» Text to read:
We asked you whether a Brit would win a Major this year.  Well that’s all the Majors tucked up for another year, so time to take stock. 12% of you said Rory would, you smartypants you.

But 37% said Luke would, and 35% opted for Mr. Westwood so a big failure to deliver on those fronts as far as you’re concerned (and probably how they’re feeling themselves…)

But more worryingly 5% said Jacklin was up for another title.  There is absolutely nothing we can say about that apart from if he does please can he wear that nice lavender sweater again.

Which brings us to a new Big Vote. All about the young prince we think…just how far can young Rory take it?

Heads Up. Recent Rule change

We’ve been sort of reliably informed by Alan Beggs of Portstewart of a change in the Rules. We thought we’d better share before you tee up in the medal tomorrow;

Rule 1.a.5
A ball sliced or hooked into the rough shall be lifted and placed on
the fairway at a point equal to the distance it carried or rolled into
the rough with no penalty. The player should not be penalized for tall
grass which ground keepers failed to mow.

Rule 3.b.3 (G)
There shall be no such thing as a lost ball. The missing ball is on or
near the course and will eventually be found and pocketed by someone
else, making it a stolen ball.The player is not to compound the felony
by charging himself or herself with a penalty.

Well that makes life a bit easier then.

» Written request A: Reproduce the golf post word for word from "Which brings us" to "failed to mow.".
The listing that comes next has no connection to the golf post.

Records from a dataset

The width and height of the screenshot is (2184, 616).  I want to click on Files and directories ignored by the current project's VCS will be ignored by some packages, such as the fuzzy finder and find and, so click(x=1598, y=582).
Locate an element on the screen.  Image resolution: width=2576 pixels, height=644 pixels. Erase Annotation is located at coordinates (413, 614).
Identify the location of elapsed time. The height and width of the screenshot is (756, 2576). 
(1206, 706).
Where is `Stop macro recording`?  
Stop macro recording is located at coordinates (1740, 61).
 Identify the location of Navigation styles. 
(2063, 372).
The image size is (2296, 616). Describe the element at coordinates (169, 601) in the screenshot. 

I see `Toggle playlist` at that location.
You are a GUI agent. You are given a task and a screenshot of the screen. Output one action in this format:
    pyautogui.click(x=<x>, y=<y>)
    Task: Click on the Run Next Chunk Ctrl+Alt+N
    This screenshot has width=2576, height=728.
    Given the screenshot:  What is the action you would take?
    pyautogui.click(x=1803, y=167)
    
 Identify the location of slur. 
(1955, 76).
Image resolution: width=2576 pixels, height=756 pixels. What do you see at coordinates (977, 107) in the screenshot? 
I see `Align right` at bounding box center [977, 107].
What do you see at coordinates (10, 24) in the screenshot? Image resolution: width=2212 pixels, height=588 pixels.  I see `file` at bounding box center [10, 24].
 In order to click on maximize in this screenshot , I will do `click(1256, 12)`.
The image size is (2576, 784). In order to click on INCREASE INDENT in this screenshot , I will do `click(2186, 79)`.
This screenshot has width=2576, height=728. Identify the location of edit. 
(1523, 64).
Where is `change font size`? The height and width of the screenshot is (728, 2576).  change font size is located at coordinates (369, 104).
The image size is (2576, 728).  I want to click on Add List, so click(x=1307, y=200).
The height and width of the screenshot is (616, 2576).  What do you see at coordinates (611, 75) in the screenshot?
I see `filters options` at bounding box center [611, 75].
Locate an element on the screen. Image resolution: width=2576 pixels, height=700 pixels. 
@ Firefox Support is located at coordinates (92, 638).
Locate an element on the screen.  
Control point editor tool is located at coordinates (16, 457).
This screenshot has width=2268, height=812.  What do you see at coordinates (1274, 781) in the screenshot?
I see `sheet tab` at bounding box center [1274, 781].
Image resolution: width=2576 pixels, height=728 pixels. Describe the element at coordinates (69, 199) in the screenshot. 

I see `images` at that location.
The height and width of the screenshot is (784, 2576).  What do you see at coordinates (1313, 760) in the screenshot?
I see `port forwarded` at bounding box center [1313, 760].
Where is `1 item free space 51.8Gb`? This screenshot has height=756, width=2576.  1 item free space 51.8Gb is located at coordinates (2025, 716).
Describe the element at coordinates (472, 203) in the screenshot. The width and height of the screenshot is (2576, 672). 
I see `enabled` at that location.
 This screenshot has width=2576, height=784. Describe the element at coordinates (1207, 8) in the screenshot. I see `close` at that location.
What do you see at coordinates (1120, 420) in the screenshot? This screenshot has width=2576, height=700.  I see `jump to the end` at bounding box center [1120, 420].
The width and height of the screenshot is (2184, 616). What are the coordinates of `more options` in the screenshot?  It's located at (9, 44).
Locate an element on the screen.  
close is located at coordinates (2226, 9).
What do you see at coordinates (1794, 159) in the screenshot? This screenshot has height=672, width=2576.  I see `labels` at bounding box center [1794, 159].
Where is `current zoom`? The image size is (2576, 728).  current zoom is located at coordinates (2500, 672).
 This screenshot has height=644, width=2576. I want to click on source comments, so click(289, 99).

» Written request B: Rewrite the listing from its start to the line with "(2063, 372).", substituting "Point out where to find" for "Identify the location of" and leaving everything else unchanged.

» Finished answer A:
Which brings us to a new Big Vote. All about the young prince we think…just how far can young Rory take it?

Heads Up. Recent Rule change

We’ve been sort of reliably informed by Alan Beggs of Portstewart of a change in the Rules. We thought we’d better share before you tee up in the medal tomorrow;

Rule 1.a.5
A ball sliced or hooked into the rough shall be lifted and placed on
the fairway at a point equal to the distance it carried or rolled into
the rough with no penalty. The player should not be penalized for tall
grass which ground keepers failed to mow.

» Finished answer B:
The width and height of the screenshot is (2184, 616).  I want to click on Files and directories ignored by the current project's VCS will be ignored by some packages, such as the fuzzy finder and find and, so click(x=1598, y=582).
Locate an element on the screen.  Image resolution: width=2576 pixels, height=644 pixels. Erase Annotation is located at coordinates (413, 614).
Point out where to find elapsed time. The height and width of the screenshot is (756, 2576). 
(1206, 706).
Where is `Stop macro recording`?  
Stop macro recording is located at coordinates (1740, 61).
 Point out where to find Navigation styles. 
(2063, 372).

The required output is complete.